L'affaire Dorsaz s'est provisoirement terminée hier avec la lourde condamnation de Jean Dorsaz à huit ans de réclusion. Son avocat va probablement recourir. Les anciens cadres de la Banque Cantonale du Valais s'en tirent avec des peines assorties du sursis, inférieures en général aux réquisitions du ministère public. Le contrôleur n'a pas complètement convaincu les juges qu'il était victime d'un complot, Hans Wyer, l'ancien conseiller d'Etat chargé de la haute surveillance de l'établissement bancaire, ayant voulu lui faire porter le chapeau. Les juges lui ont infligé une peine d'emprisonnement avec sursis.

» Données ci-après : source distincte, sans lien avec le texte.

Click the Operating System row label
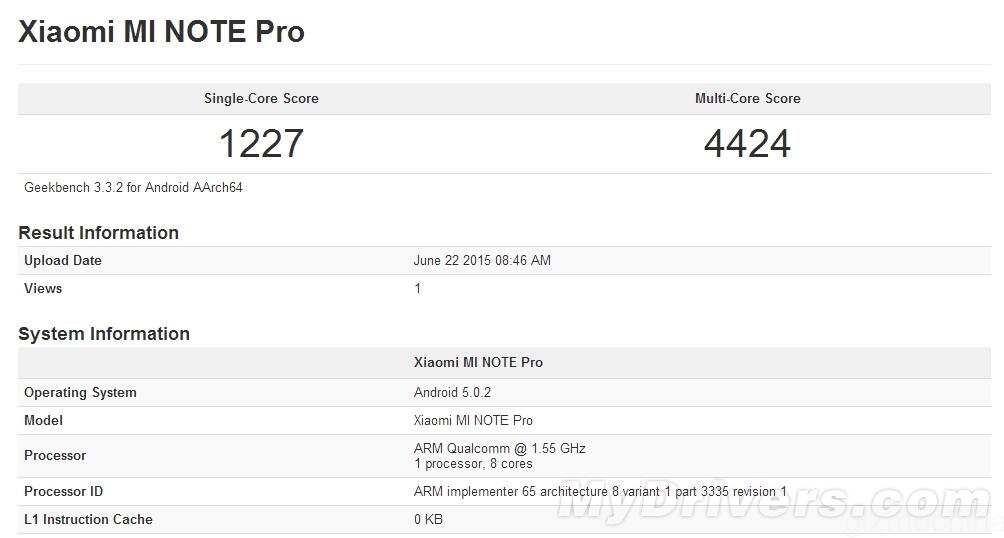This screenshot has width=1004, height=538. [x=80, y=392]
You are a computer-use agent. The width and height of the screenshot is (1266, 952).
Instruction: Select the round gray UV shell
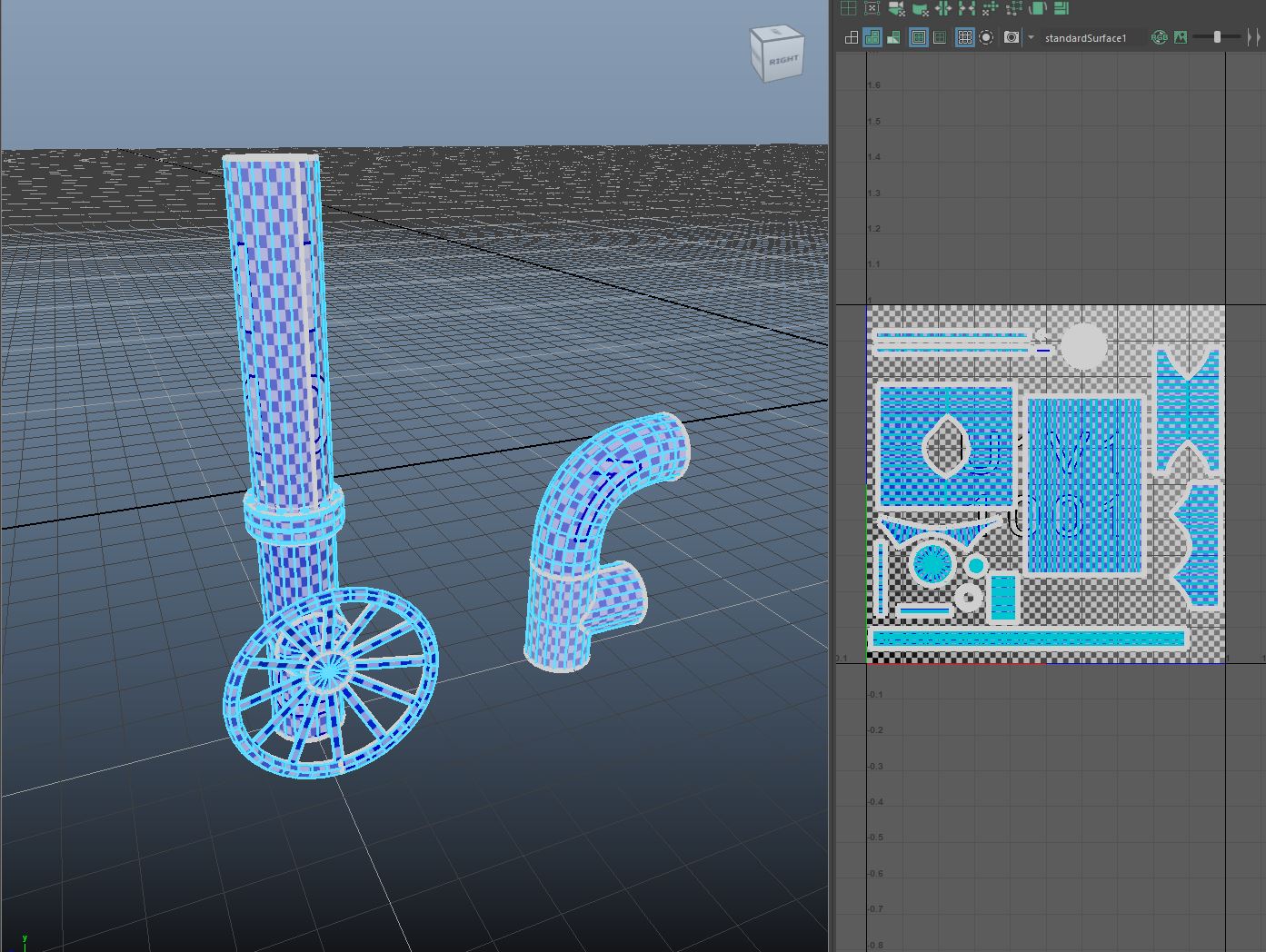[x=1083, y=346]
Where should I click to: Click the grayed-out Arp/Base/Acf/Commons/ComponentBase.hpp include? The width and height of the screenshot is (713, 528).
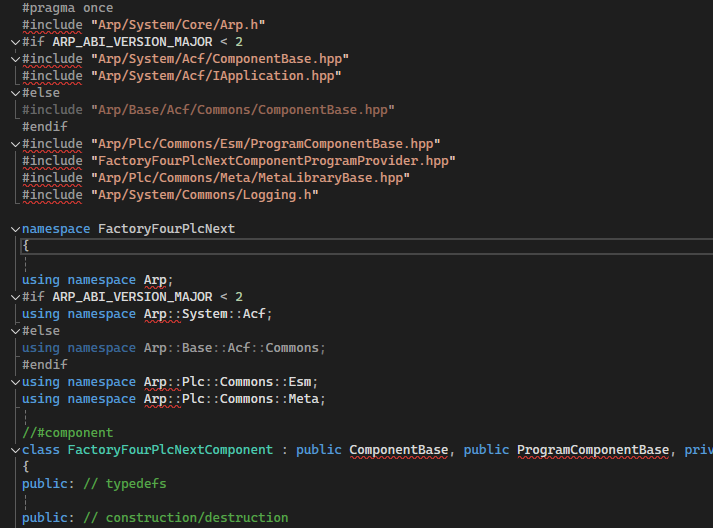(242, 110)
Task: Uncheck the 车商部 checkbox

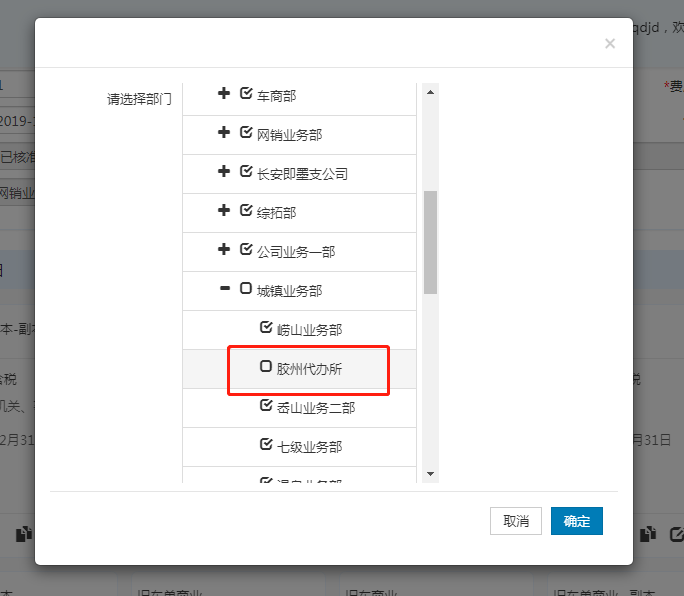Action: click(x=247, y=94)
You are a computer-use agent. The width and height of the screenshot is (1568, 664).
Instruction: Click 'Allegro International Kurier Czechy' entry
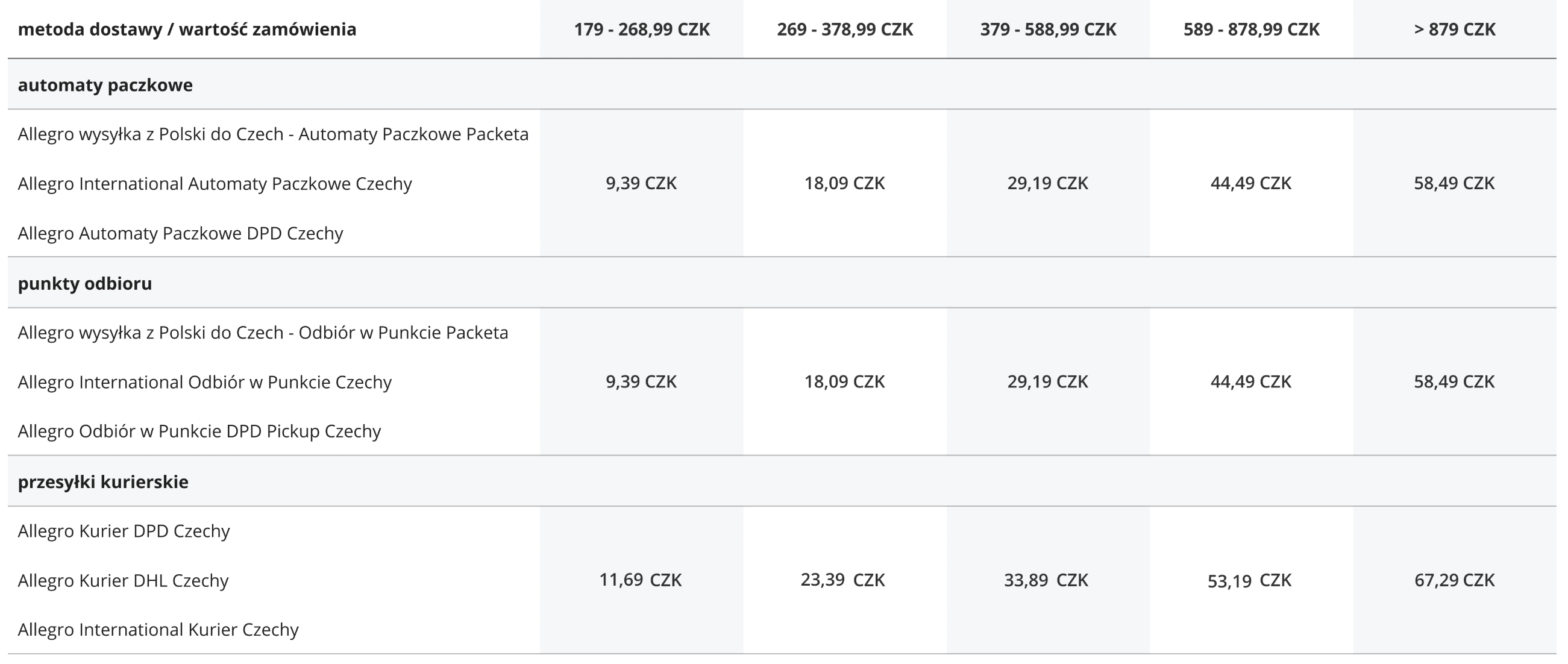158,629
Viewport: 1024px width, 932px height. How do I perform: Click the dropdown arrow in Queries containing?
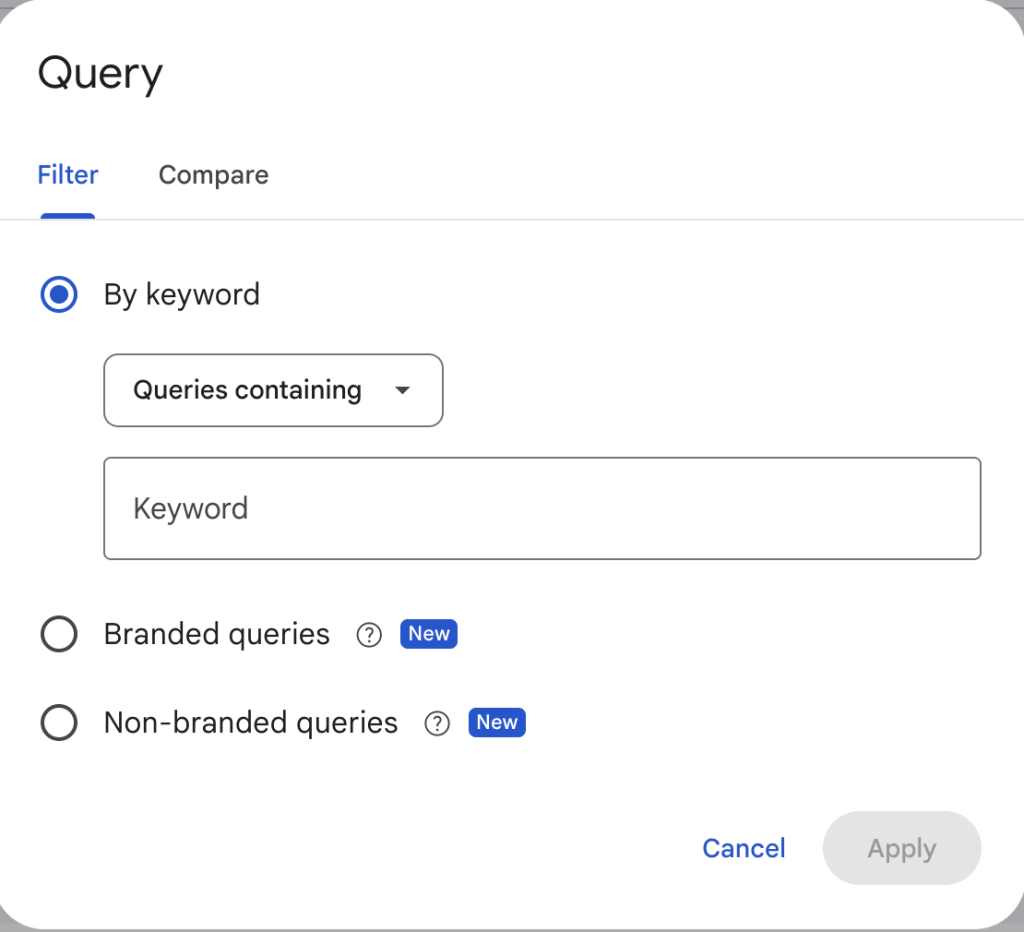(x=402, y=390)
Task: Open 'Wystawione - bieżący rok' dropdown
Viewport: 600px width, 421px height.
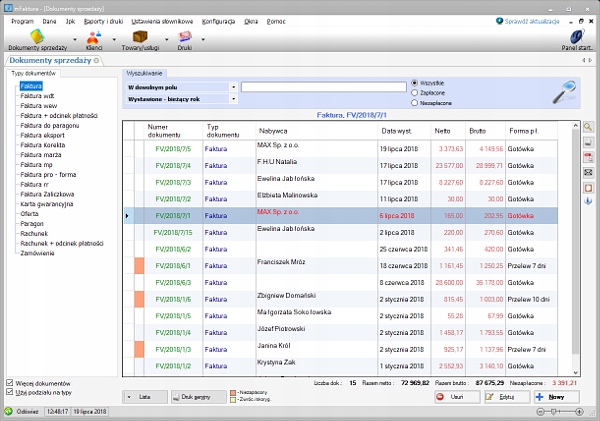Action: click(234, 99)
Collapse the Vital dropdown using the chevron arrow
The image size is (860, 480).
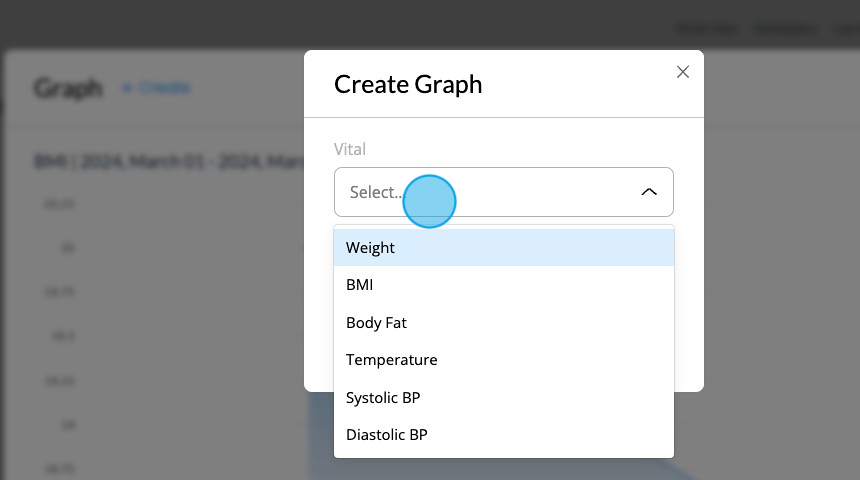pos(649,192)
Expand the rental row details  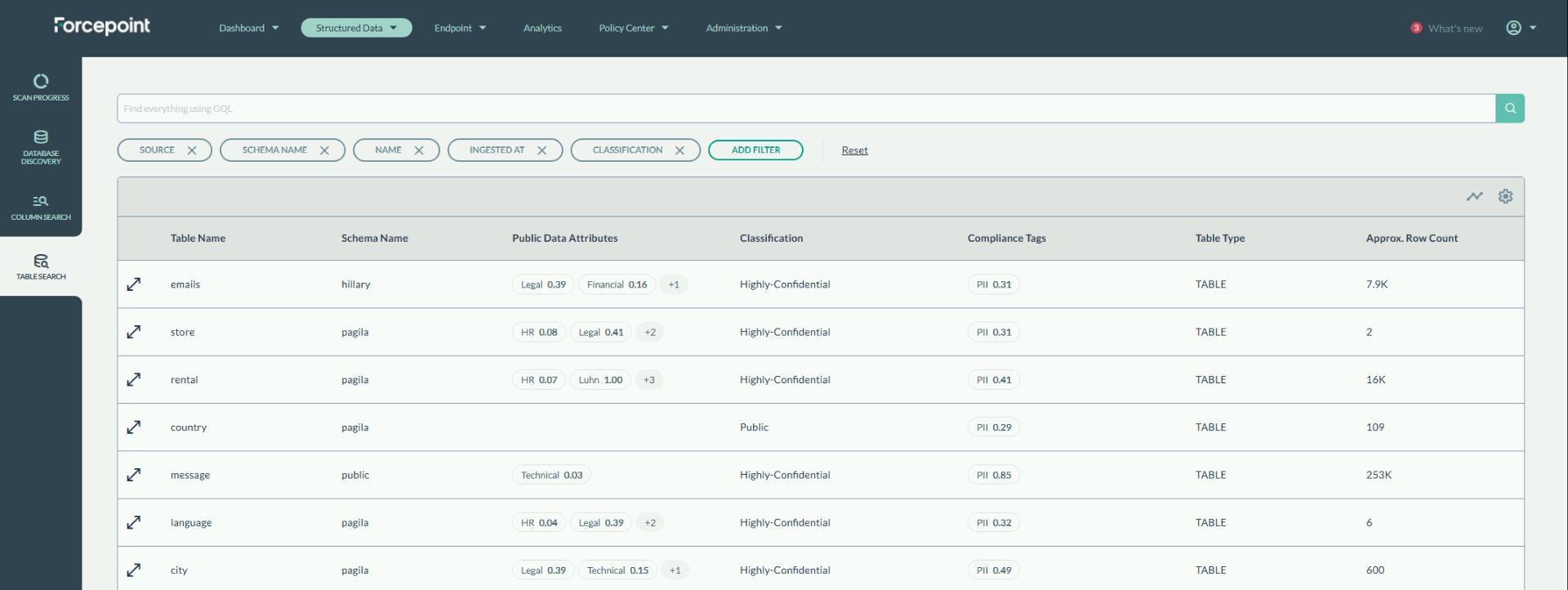point(134,380)
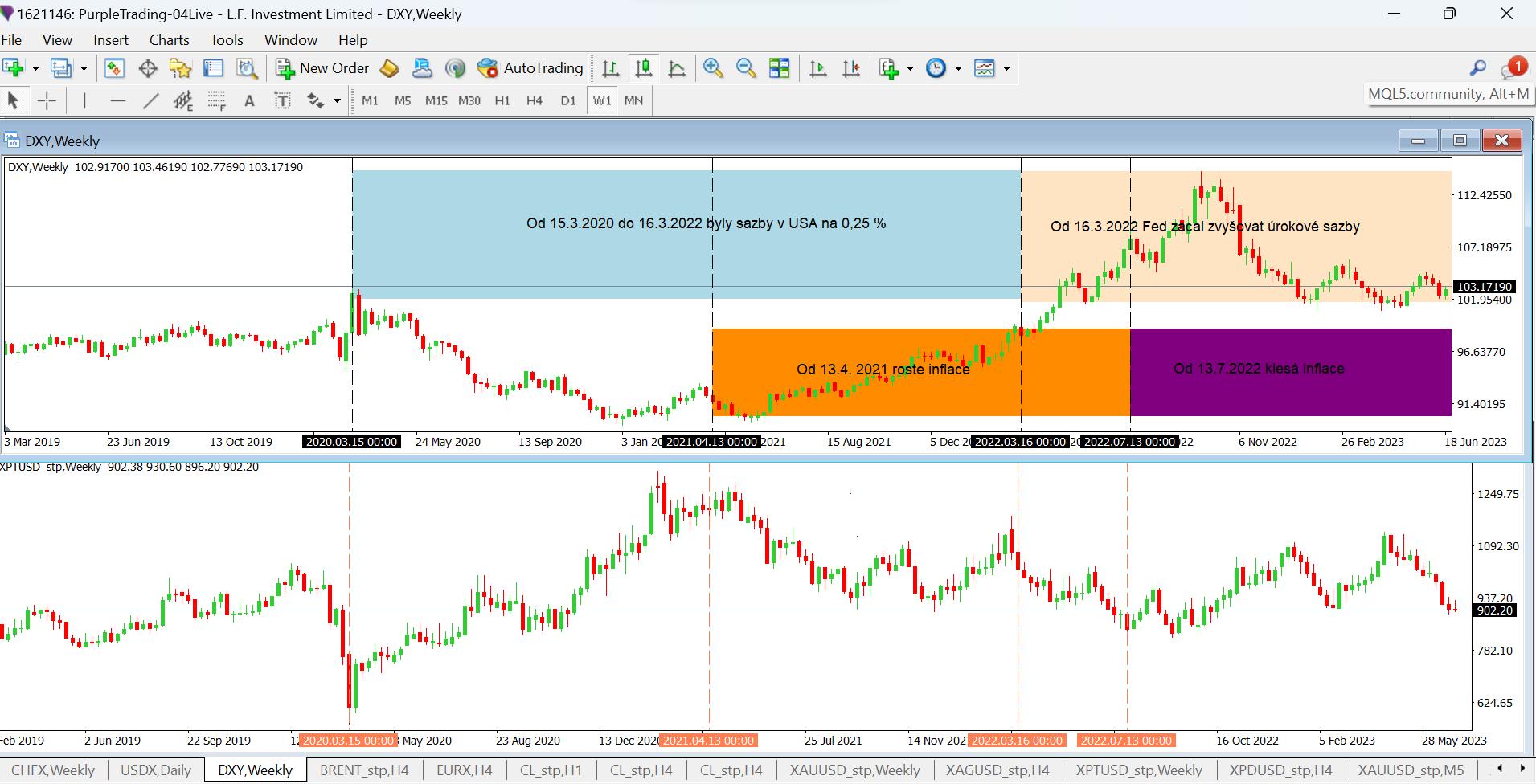Screen dimensions: 1536x784
Task: Expand the periodicity clock dropdown arrow
Action: pos(958,68)
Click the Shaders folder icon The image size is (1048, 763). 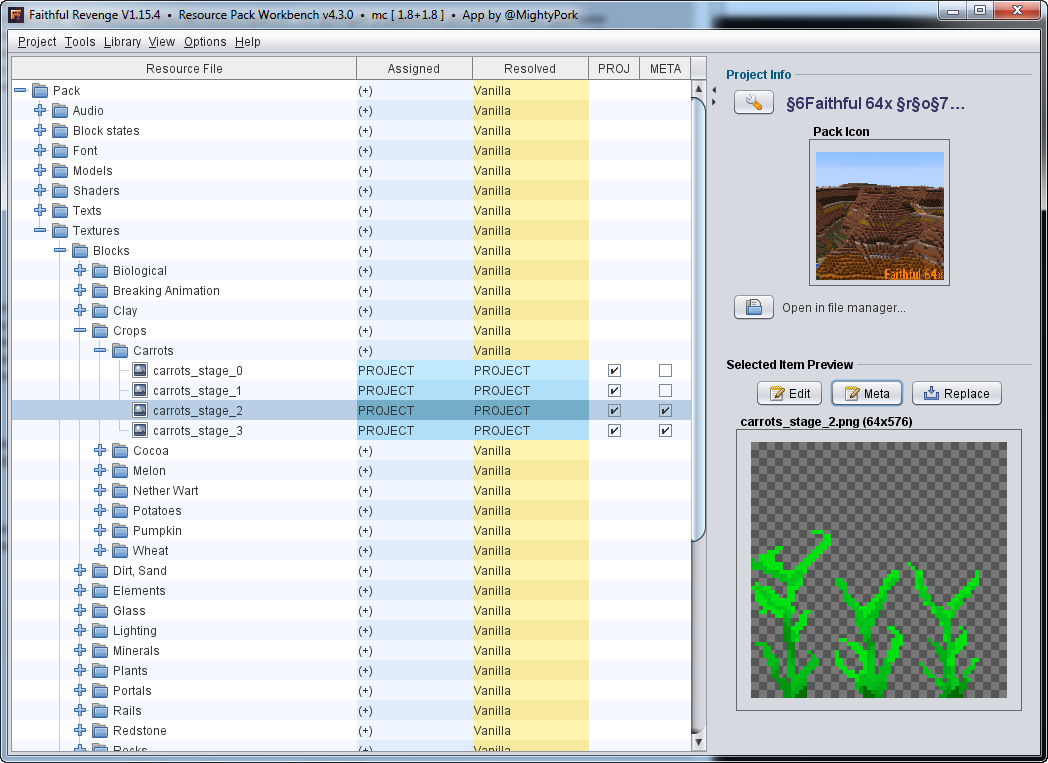point(60,191)
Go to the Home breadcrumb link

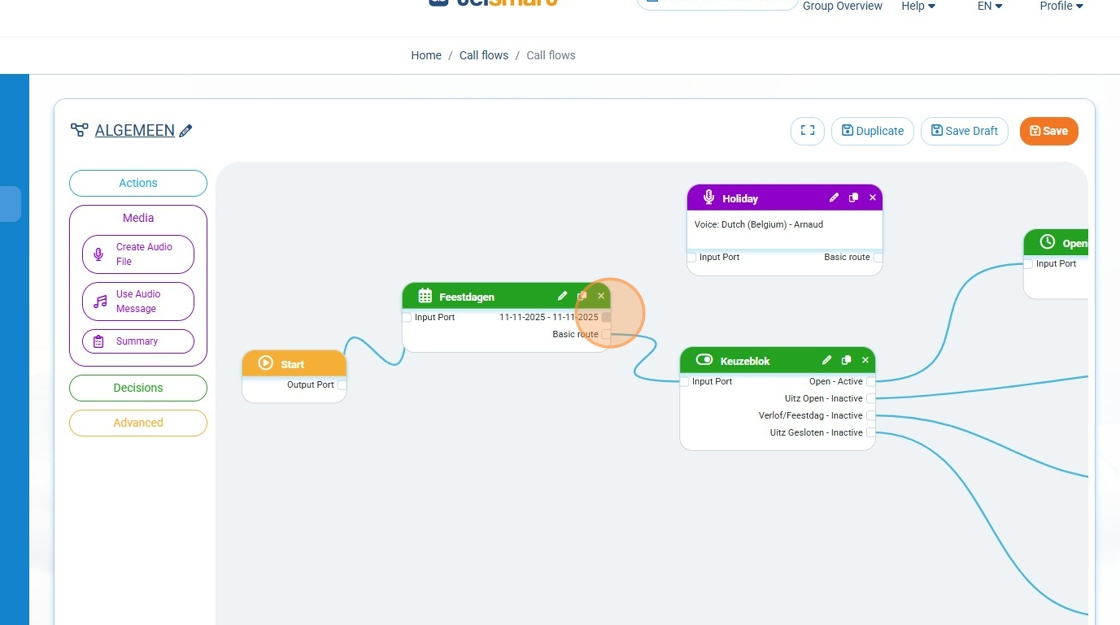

L'écart, toutefois, entre les peines frappant le principal accusé et les anciens dirigeants de la banque montre que, pour les juges, Jean Dorsaz est le vrai coupable, celui par qui le scandale est arrivé, celui qui a entraîné dans sa chute tous ceux qui lui faisaient confiance. On aurait évidemment mal compris que les juges en viennent à diminuer la faute de Jean Dorsaz sous prétexte qu'on le laissait faire. Mais le représentant de Fully n'était pas un surdoué de la finance en face de responsables de la BCVs sans défense. C'est pourquoi, abstraction faite d'une situation juridique qui a sa logique, il était curieux aux yeux du citoyen profane de voir la BCVs assise sur le banc de la partie civile quand ses cadres occupaient celui des accusés. Il est sans doute juste de condamner sévèrement un escroc qui creuse un trou de 100 millions dans une banque d'Etat. Mais il serait encore plus juste que l'Etat mette d'emblée en place une gestion et des contrôles qui empêchent de pareils dérapages. Les juges doivent fixer la peine d'un condamné en fonction, notamment, de sa situation personnelle, de sa formation, de ses compétences. Le procès aura montré que celles des dirigeants de la BCVs étaient singulièrement faibles. Les laisser sévir a été une faute politique incalculable. C'est peut-être simplement cela qui justifie la clémence des juges.